- [Supplied data]
:::::
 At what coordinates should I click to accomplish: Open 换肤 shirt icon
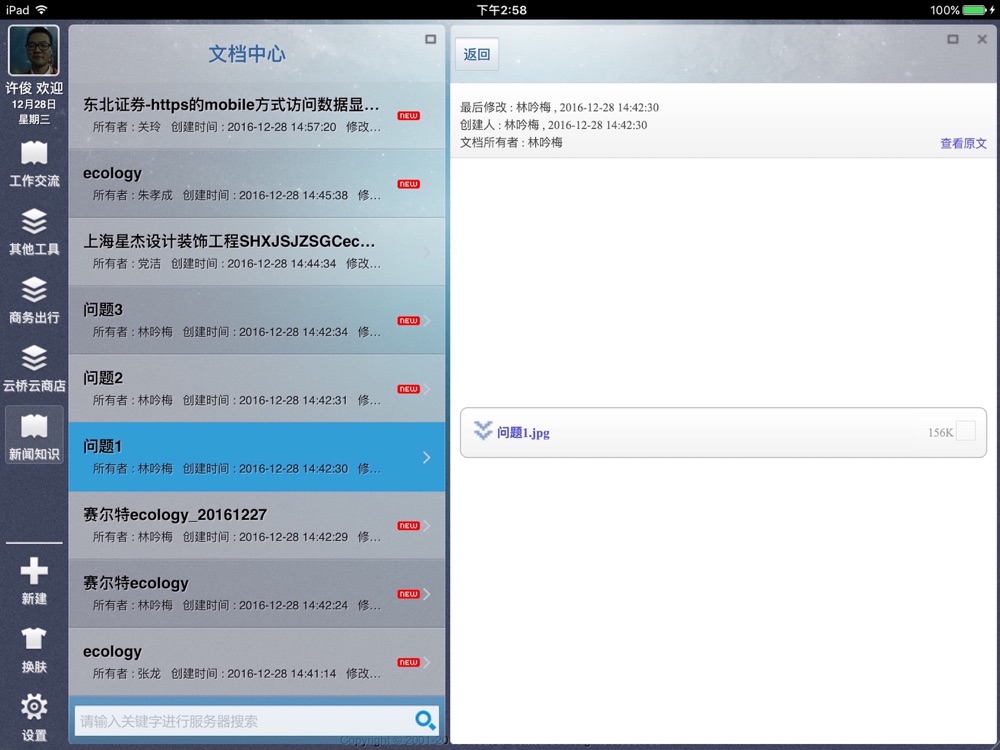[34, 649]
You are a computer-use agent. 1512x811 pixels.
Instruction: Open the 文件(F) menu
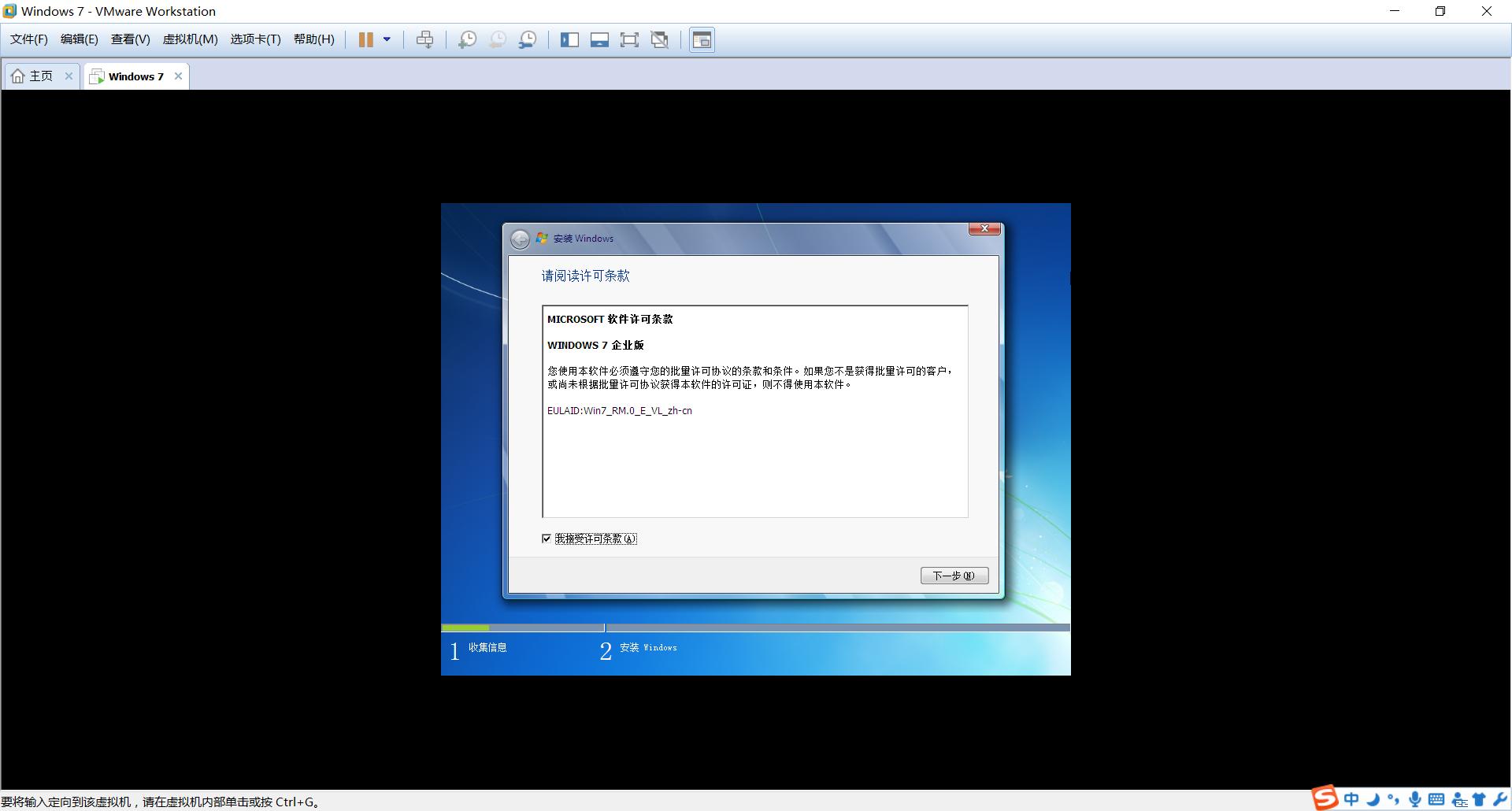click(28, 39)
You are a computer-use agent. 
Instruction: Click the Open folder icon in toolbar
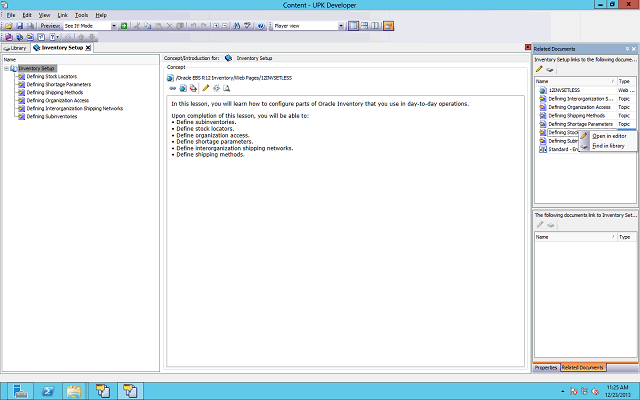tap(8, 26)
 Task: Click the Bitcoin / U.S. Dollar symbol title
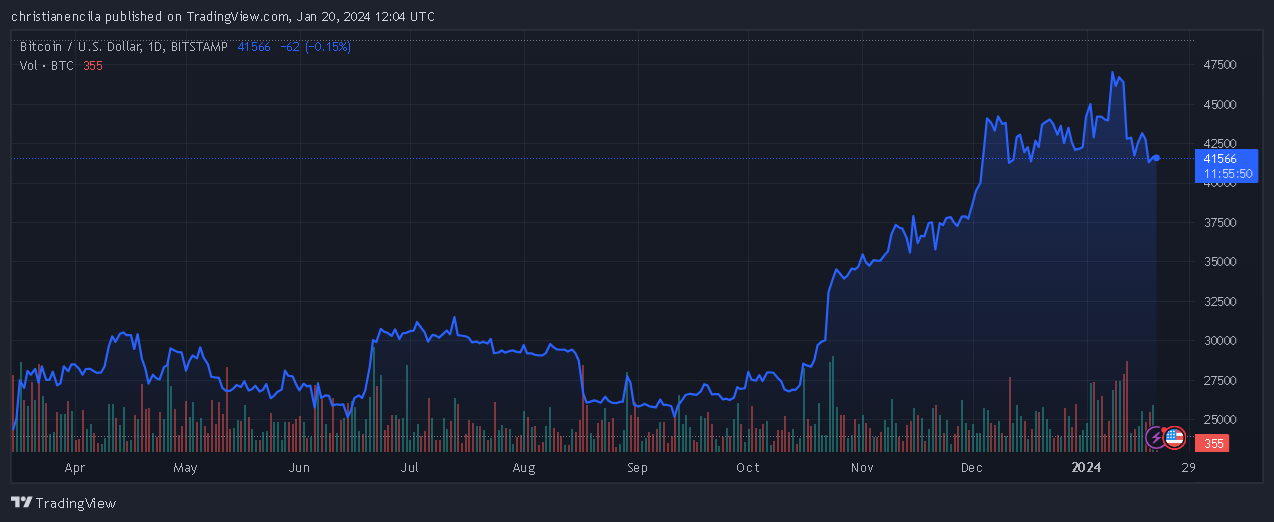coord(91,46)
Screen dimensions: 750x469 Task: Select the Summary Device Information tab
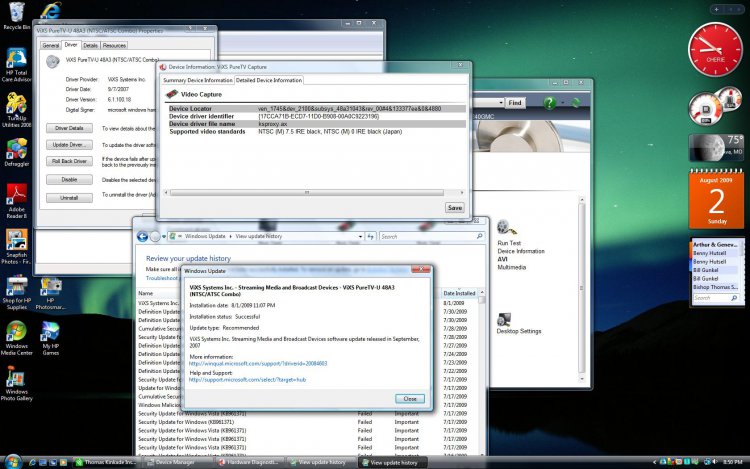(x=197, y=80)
:::::
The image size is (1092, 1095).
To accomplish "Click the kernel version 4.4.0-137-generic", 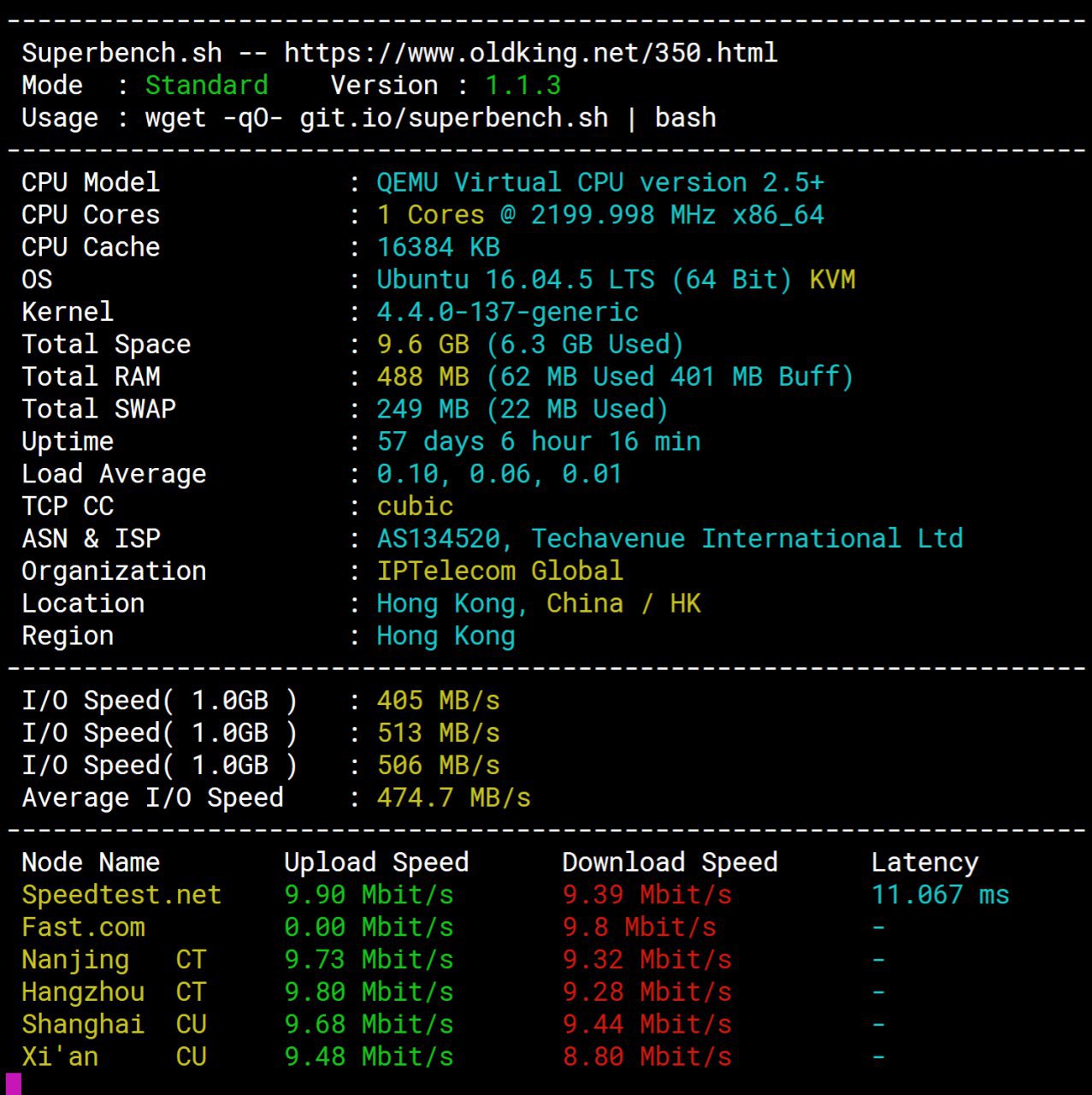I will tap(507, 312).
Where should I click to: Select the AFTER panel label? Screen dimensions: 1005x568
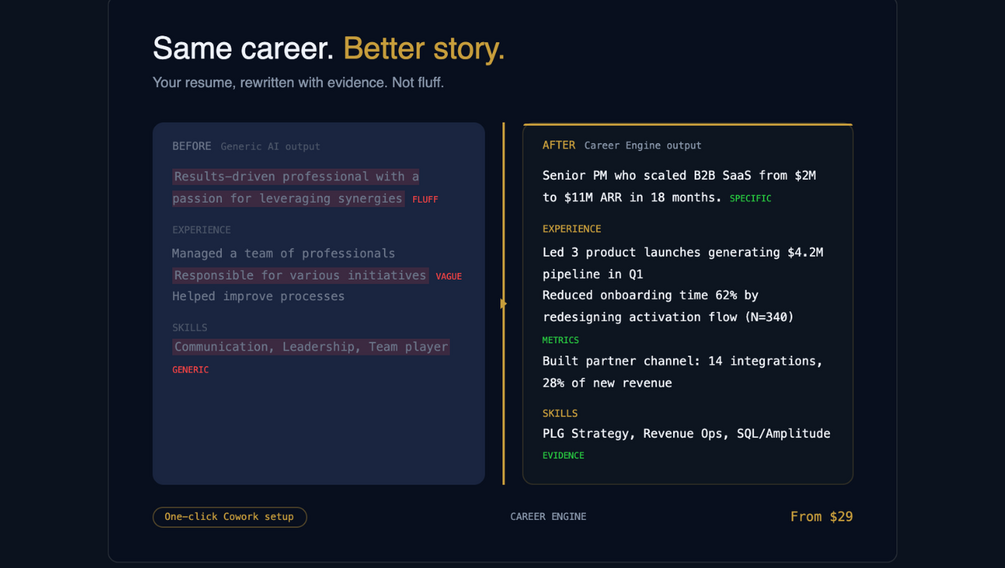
:::::
- [Aim of the task] Count how many lines of the data include the word "agent". Your reply should be that number alone.

- [Problem solution] 2